Hello, I have a Server System operating Windows 2003 Server edition and I am having a very similar problem to this post:

http://forums.techguy.org/networking/577298-internet-not-working-default-gateway.html

Only problem is the suggested solution that worked on the post of reseting winsock and reseting the TCP/IP stack didn't work .

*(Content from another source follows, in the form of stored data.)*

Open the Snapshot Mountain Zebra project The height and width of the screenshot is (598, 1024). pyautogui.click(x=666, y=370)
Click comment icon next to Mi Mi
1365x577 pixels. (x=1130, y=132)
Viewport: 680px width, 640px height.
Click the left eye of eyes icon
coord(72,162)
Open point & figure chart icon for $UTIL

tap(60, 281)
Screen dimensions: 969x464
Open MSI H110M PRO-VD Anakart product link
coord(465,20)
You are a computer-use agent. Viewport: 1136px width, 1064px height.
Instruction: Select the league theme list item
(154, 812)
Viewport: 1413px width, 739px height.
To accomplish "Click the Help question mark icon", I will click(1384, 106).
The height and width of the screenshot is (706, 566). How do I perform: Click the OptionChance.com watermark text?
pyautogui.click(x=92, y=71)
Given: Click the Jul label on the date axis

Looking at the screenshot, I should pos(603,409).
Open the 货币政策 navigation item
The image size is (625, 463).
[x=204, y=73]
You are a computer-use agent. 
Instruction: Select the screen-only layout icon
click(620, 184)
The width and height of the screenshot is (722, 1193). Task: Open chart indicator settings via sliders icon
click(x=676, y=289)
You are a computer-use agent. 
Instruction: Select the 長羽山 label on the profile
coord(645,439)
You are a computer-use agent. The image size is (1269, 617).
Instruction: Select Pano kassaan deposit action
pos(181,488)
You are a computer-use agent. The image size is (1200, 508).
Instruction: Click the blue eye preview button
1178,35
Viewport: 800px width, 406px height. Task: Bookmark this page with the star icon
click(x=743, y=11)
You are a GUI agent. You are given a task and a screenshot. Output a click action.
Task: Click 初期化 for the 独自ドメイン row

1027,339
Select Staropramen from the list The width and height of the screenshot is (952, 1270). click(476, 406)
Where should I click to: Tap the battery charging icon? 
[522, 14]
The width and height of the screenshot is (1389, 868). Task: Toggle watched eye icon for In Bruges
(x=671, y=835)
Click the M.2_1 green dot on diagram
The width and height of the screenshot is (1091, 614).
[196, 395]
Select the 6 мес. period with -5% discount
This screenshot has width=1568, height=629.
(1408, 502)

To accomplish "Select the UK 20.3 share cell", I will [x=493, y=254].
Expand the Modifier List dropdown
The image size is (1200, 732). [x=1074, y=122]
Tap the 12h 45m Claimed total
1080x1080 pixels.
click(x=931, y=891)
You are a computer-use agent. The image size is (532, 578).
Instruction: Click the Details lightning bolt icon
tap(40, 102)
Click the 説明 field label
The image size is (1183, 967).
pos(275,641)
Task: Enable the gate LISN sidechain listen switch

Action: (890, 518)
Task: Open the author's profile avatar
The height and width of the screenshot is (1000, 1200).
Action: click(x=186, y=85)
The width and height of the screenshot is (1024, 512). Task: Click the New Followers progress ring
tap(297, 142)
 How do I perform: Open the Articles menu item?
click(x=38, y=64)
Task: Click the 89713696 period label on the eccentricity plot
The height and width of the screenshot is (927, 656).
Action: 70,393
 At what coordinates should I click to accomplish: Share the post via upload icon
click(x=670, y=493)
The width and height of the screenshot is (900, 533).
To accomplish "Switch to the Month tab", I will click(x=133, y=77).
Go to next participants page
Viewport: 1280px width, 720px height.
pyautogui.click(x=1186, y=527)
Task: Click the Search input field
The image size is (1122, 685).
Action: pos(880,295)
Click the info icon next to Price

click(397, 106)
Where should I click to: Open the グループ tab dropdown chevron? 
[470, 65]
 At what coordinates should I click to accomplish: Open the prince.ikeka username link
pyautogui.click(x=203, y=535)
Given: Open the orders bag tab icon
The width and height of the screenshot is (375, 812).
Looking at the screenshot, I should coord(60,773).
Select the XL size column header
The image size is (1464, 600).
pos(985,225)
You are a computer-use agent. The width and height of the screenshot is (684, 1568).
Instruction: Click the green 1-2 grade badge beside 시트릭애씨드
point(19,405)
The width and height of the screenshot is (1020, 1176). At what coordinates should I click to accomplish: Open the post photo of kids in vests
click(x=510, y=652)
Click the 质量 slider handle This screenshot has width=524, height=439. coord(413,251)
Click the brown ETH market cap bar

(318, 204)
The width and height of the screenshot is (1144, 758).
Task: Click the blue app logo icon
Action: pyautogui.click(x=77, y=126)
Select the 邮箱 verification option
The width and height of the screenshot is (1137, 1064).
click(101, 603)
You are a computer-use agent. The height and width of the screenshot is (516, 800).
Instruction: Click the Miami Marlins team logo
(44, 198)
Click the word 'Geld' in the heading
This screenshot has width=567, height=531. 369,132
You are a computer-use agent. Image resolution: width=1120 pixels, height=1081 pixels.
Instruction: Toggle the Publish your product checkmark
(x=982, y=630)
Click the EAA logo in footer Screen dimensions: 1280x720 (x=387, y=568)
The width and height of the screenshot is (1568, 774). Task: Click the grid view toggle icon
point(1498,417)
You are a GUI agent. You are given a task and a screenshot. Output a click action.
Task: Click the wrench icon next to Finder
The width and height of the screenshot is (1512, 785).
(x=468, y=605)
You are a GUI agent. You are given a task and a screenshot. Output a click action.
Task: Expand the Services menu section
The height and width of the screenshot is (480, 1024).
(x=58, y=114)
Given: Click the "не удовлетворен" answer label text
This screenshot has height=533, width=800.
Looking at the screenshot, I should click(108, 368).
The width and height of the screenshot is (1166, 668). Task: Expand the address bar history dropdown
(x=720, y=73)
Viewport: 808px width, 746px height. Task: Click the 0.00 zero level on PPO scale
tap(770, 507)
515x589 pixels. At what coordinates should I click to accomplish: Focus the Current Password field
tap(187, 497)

Here is the output of "ipconfig /all":
\\\\\\\\\\\\\\\\\\\\\\\\\\\\\\\\\\\\\\\\\\\\\\\\\\\\\\\\\\\\\\\\\

Windows IP Configuration

Host Name . . . . . . . . . . . . : ("prefer you not to know this")
Primary Dns Suffix . . . . . . . : 
Node Type . . . . . . . . . . . . : Unknown
IP Routing Enabled. . . . . . . . : Yes
WINS Proxy Enabled. . . . . . . . : No
DNS Suffix Search List. . . . . . : home

Ethernet adapter Local Area Connection:

Media State . . . . . . . . . . . : Media disconnected
Description . . . . . . . . . . . : BCM5703 Gigabit Ethernet
Physical Address. . . . . . . . . : 00-0F-20-CF-F5-9B

PPP adapter RAS Server (Dial In) Interface:

Connection-specific DNS Suffix . : 
Description . . . . . . . . . . . : WAN (PPP/SLIP) Interface
Physical Address. . . . . . . . . : 00-53-45-00-00-00
DHCP Enabled. . . . . . . . . . . : No
IP Address. . . . . . . . . . . . : 192.168.1.1
Subnet Mask . . . . . . . . . . . : 255.255.255.255
Default Gateway . . . . . . . . . : 

Ethernet adapter Wireless Network Connection:

Connection-specific DNS Suffix . : home
Description . . . . . . . . . . . : Broadcom 802.11g Network Adapter
Physical Address. . . . . . . . . : 00-16-41-8C-97-F9
DHCP Enabled. . . . . . . . . . . : Yes
Autoconfiguration Enabled . . . . : Yes
IP Address. . . . . . . . . . . . : 192.168.1.65
Subnet Mask . . . . . . . . . . . : 255.255.255.0
*Default Gateway . . . . . . . . . : *
DHCP Server . . . . . . . . . . . : 192.168.1.254
DNS Servers . . . . . . . . . . . : 192.168.1.254
Lease Obtained. . . . . . . . . . : 10 June 2010 16:46:20
Lease Expires . . . . . . . . . . : 11 June 2010 16:46:20

\\\\\\\\\\\\\\\\\\\\\\\\\\\\\\\\\\\\\\\\\\\\\\\\\\\\\\\\\\\\\\\\\\\\\\\\\\\

(I use a wireless network adapter to connect to my hub)

Also when I try repairing the wireless network connection it says "following action could not be compleated:
Clearing the ARP cache".

Also this may be relevent but this problem occured imedietly after i attempted to connect to the server via my i.p's domain name.

Any help would be greatly apreciated.

Doctorzeus


----------



## doctorzeus (Jun 10, 2010)

SOLVED IT! Eset Smart Security was not letting me ressolve the defalt gateway!


----------